Exercise details: With all pictures omitted, return verbatim the lines from the beginning of the records below through the line containing "Click the document list icon in header".
--- Source data ---
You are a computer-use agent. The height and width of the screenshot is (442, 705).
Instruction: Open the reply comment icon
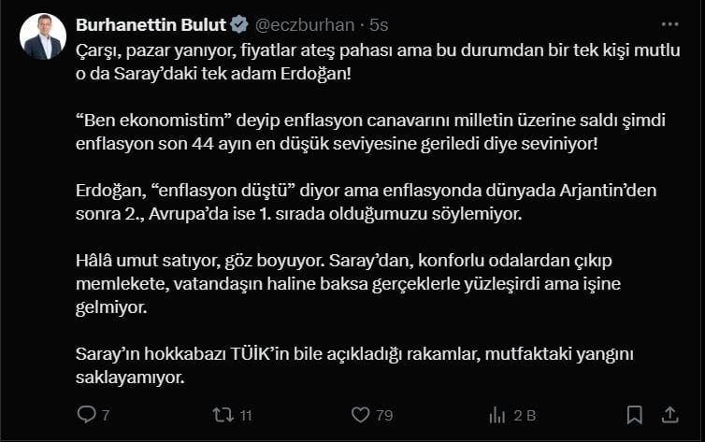(x=86, y=415)
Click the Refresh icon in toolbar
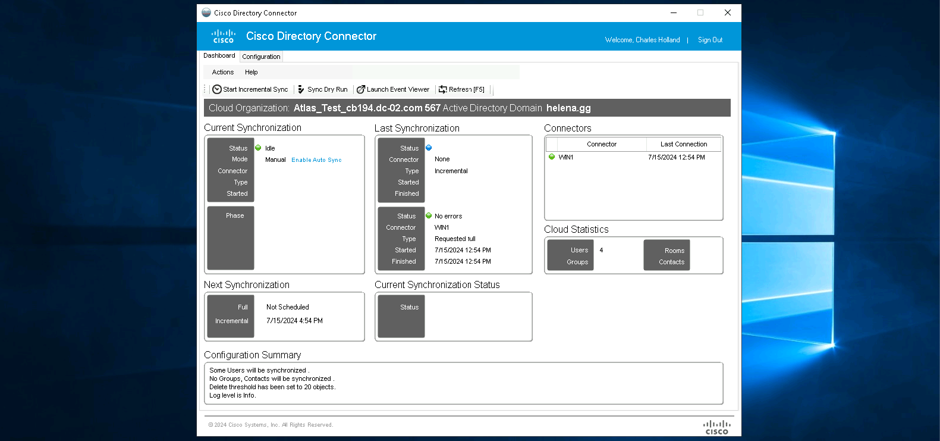The height and width of the screenshot is (441, 940). click(x=442, y=89)
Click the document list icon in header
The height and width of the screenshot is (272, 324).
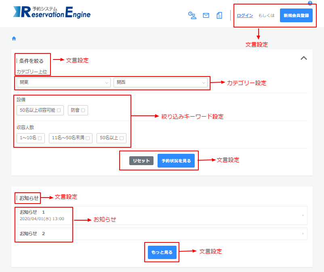(219, 15)
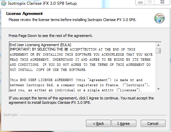Click the empty scrollbar track below the thumb
171x132 pixels.
[158, 70]
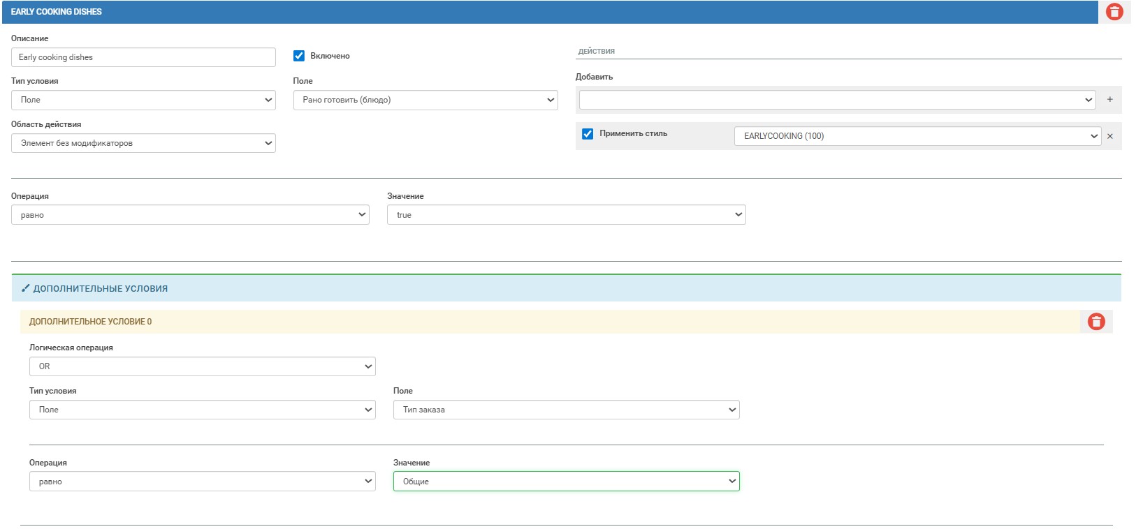This screenshot has height=529, width=1136.
Task: Click the Описание text field
Action: [x=143, y=57]
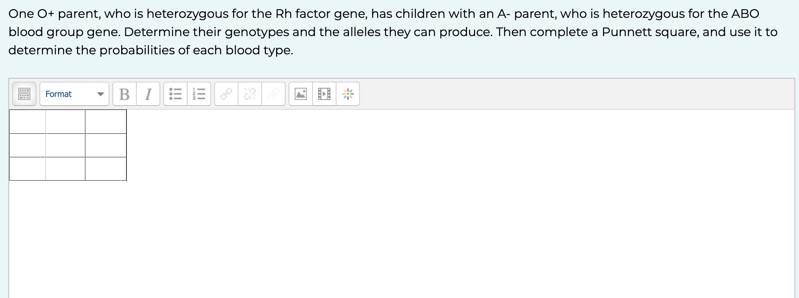Click the unlink icon
This screenshot has height=298, width=799.
click(x=250, y=94)
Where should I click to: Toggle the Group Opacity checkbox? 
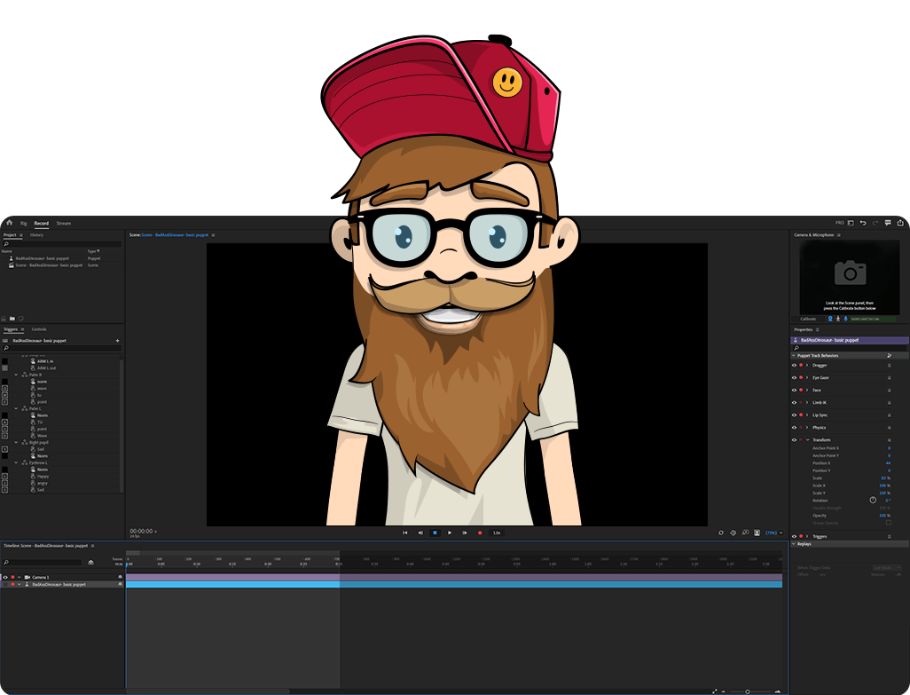click(889, 523)
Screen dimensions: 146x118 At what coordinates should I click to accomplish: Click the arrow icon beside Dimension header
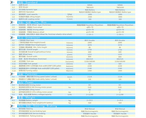click(12, 38)

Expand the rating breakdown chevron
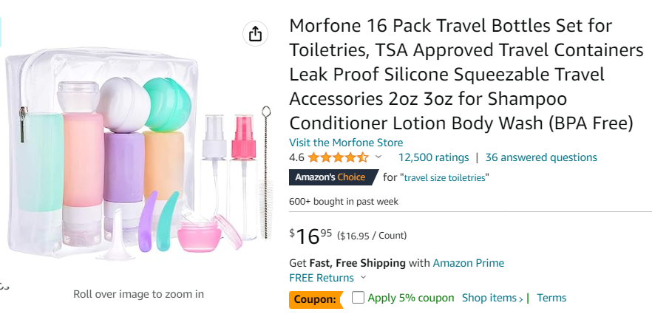point(378,157)
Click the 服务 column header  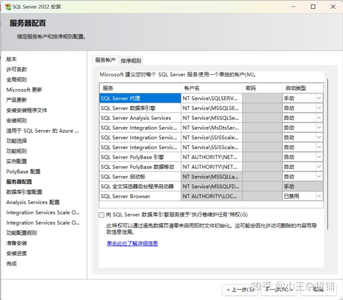pyautogui.click(x=107, y=88)
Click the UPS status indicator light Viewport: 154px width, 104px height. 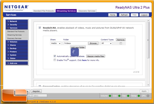point(148,96)
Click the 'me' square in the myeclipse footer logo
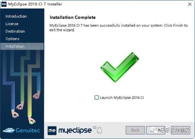 coord(52,131)
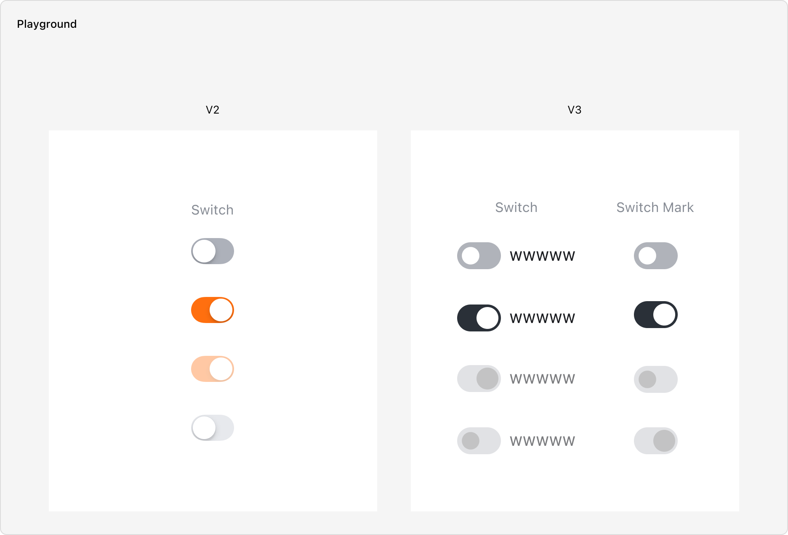Select the V2 heading
This screenshot has width=788, height=535.
pos(213,110)
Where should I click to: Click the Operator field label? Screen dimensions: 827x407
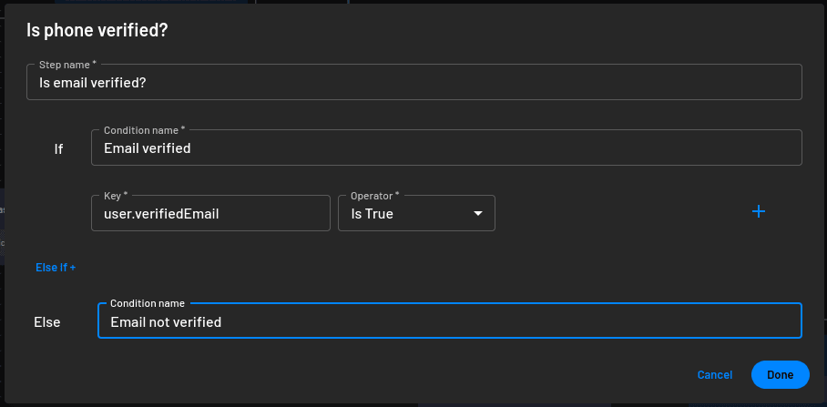(375, 196)
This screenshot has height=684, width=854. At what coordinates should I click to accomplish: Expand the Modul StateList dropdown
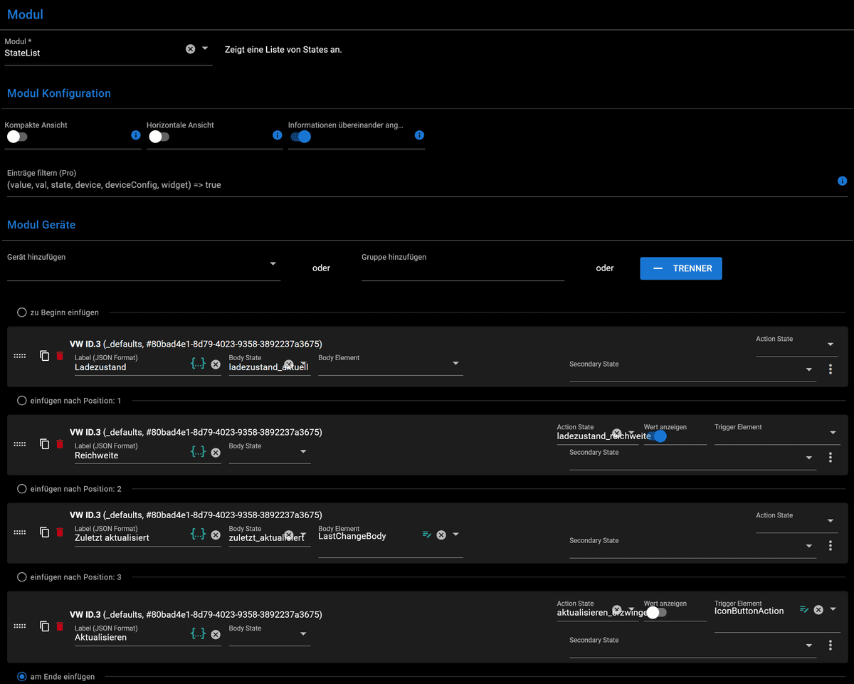(x=205, y=48)
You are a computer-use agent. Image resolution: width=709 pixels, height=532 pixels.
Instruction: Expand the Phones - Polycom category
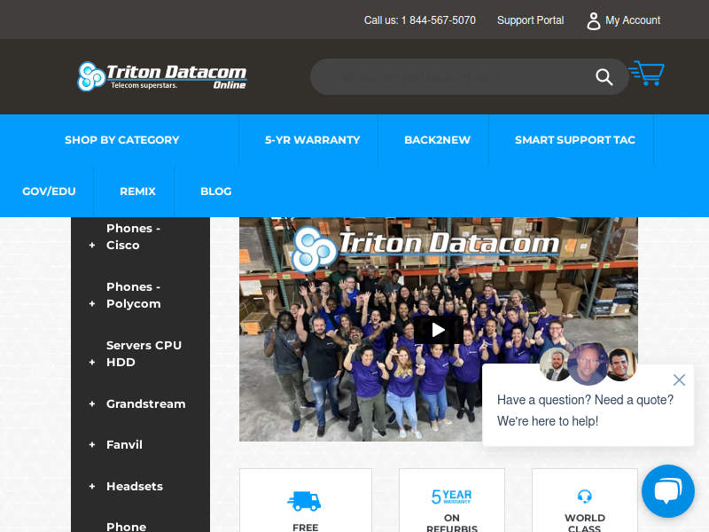92,303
---
Response below:
You are a computer-use agent. The height and width of the screenshot is (442, 705).
Instruction: Open the reply comment icon
(x=86, y=415)
Click the Refresh icon in toolbar
The height and width of the screenshot is (441, 940). click(x=442, y=89)
Click the document list icon in header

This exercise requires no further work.